**Written task:** Reproduce the listing verbatim, beginning with its first line and continuing through the line that contains "The width and height of the screenshot is (653, 317).".
....
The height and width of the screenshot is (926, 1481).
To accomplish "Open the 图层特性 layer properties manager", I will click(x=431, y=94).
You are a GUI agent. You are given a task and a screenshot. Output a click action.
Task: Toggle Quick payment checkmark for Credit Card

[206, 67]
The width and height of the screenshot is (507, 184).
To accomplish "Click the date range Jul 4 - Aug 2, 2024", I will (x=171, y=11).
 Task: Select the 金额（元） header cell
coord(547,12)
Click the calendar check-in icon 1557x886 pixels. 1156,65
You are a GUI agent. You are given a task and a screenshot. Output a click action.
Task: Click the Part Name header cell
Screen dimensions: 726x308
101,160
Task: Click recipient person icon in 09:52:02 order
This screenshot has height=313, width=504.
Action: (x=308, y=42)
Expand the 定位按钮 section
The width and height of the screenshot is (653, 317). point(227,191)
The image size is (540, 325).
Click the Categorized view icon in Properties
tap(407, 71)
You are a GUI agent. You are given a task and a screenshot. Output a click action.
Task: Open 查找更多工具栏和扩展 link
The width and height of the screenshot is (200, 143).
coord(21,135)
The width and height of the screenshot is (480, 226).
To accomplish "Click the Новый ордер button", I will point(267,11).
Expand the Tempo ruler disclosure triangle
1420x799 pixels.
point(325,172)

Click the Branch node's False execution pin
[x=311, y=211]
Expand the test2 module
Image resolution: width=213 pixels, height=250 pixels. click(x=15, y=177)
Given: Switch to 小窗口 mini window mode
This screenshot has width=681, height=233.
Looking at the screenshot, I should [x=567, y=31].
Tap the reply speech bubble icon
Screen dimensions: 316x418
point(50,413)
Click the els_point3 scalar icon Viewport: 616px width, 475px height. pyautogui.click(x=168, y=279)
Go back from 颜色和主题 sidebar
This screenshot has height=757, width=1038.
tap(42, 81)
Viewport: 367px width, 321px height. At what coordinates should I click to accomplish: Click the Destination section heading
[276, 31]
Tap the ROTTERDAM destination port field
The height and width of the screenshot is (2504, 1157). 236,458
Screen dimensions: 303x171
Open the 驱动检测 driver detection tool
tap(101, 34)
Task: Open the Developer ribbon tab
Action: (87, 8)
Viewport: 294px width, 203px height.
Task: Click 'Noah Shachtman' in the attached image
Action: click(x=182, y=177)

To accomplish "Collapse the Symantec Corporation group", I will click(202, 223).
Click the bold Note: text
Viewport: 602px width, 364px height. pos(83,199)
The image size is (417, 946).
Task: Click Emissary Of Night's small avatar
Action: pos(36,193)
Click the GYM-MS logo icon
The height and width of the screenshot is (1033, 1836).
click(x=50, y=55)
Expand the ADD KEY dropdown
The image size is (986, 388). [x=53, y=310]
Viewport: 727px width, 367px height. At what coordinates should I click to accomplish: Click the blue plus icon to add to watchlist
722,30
....
**Exercise response:**
The height and width of the screenshot is (926, 1481).
To accomplish "Open the 图层特性 layer properties manager", I will click(x=431, y=94).
You are a GUI agent. You are given a task and a screenshot. Output a click action.
Task: Toggle Quick payment checkmark for Credit Card

[206, 67]
The width and height of the screenshot is (507, 184).
To accomplish "Click the date range Jul 4 - Aug 2, 2024", I will (x=171, y=11).
 Task: Select the 金额（元） header cell
coord(547,12)
Click the calendar check-in icon 1557x886 pixels. 1156,65
You are a GUI agent. You are given a task and a screenshot. Output a click action.
Task: Click the Part Name header cell
Screen dimensions: 726x308
101,160
Task: Click recipient person icon in 09:52:02 order
This screenshot has height=313, width=504.
Action: (x=308, y=42)
Expand the 定位按钮 section
The width and height of the screenshot is (653, 317). point(227,191)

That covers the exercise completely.